New near-IR observations of mesospheric CO2 and H2O clouds on Mars

TL;DR

This study introduces a new near-IR spectral method to detect and analyze mesospheric CO2 and H2O clouds on Mars, revealing their distribution, properties, and possible coexistence at high altitudes.

Contribution

The paper presents a novel detection technique using near-IR data to identify Martian CO2 and H2O clouds, and compares observations from OMEGA and CRISM instruments to better understand cloud distribution.

Findings

CRISM detects CO2 clouds with grain sizes 0.5-2 μm and low optical depths.

Distributions of CO2 clouds from OMEGA and CRISM are consistent at first order.

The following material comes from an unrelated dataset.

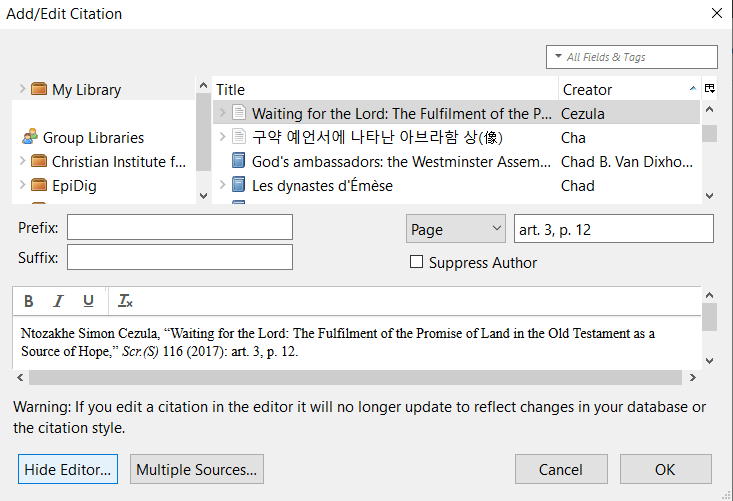Viewport: 733px width, 501px height.
Task: Enable the Suppress Author checkbox
Action: click(417, 263)
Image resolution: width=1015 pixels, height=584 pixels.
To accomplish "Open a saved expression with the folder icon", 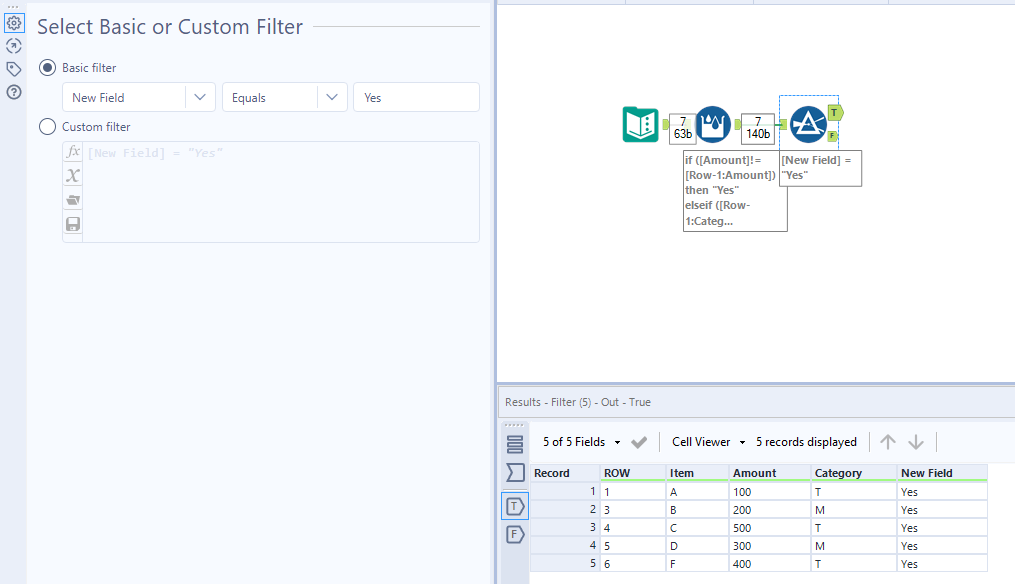I will [71, 199].
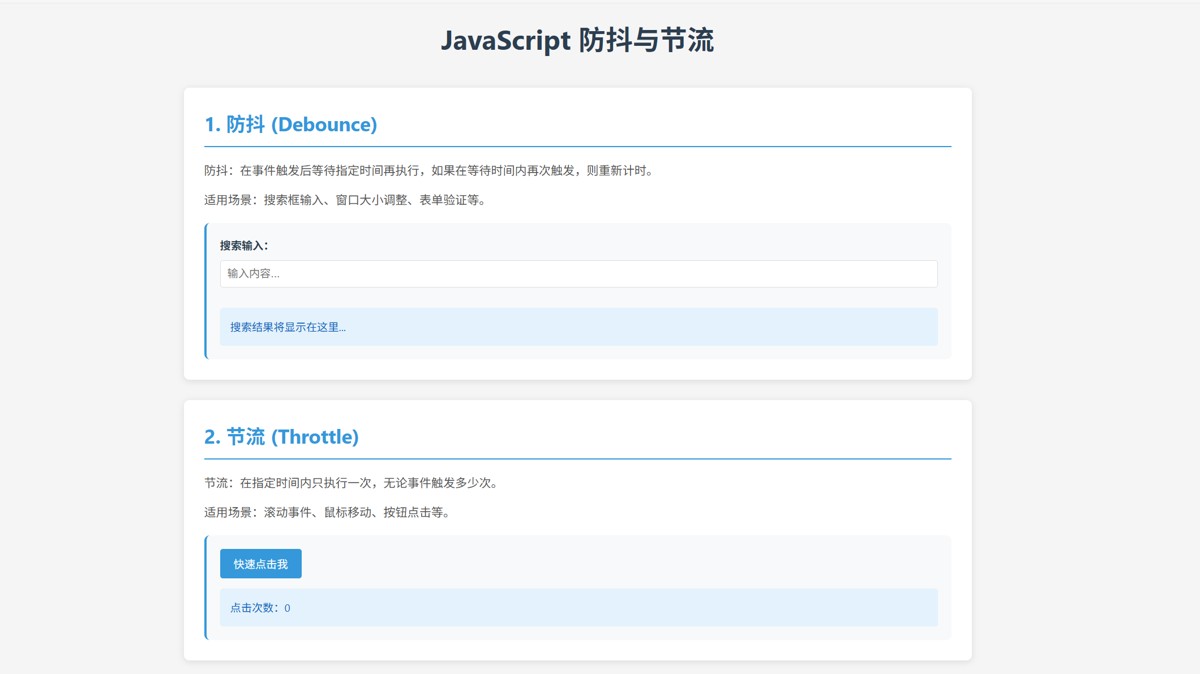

H2O clouds extend up to 80 km altitude, possibly explaining distribution discrepancies.

Abstract

Carbon dioxide clouds, which are speculated by models on solar and extra-solar planets, have been recently observed near the equator of Mars. The most comprehensive identification of Martian CO2 ice clouds has been obtained by the near-IR imaging spectrometer OMEGA. CRISM, a similar instrument with a higher spatial resolution, cannot detect these clouds with the same method due to its shorter wavelength range. Here we present a new method to detect CO2 clouds using near-IR data based on the comparison of H2O and CO2 ice spectral properties. The spatial and seasonal distributions of 54 CRISM observations containing CO2 clouds are reported, in addition to 17 new OMEGA observations. CRISM CO2 clouds are characterized by grain size in the 0.5-2\mum range and optical depths lower than 0.3. The distributions of CO2 clouds inferred from OMEGA and CRISM are consistent with each other and match at first order the distribution of high altitude (>60km) clouds derived from previous studies. At second order, discrepancies are observed. We report the identification of H2O clouds extending up to 80 km altitude, which could explain part of these discrepancies: both CO2 and H2O clouds can exist at high, mesospheric altitudes. CRISM observations of afternoon CO2 clouds display morphologies resembling terrestrial cirrus, which generalizes a previous result to the whole equatorial clouds season. Finally, we show that morning OMEGA observations have been previously misinterpreted as evidence for cumuliform, and hence potentially convective, CO2 clouds.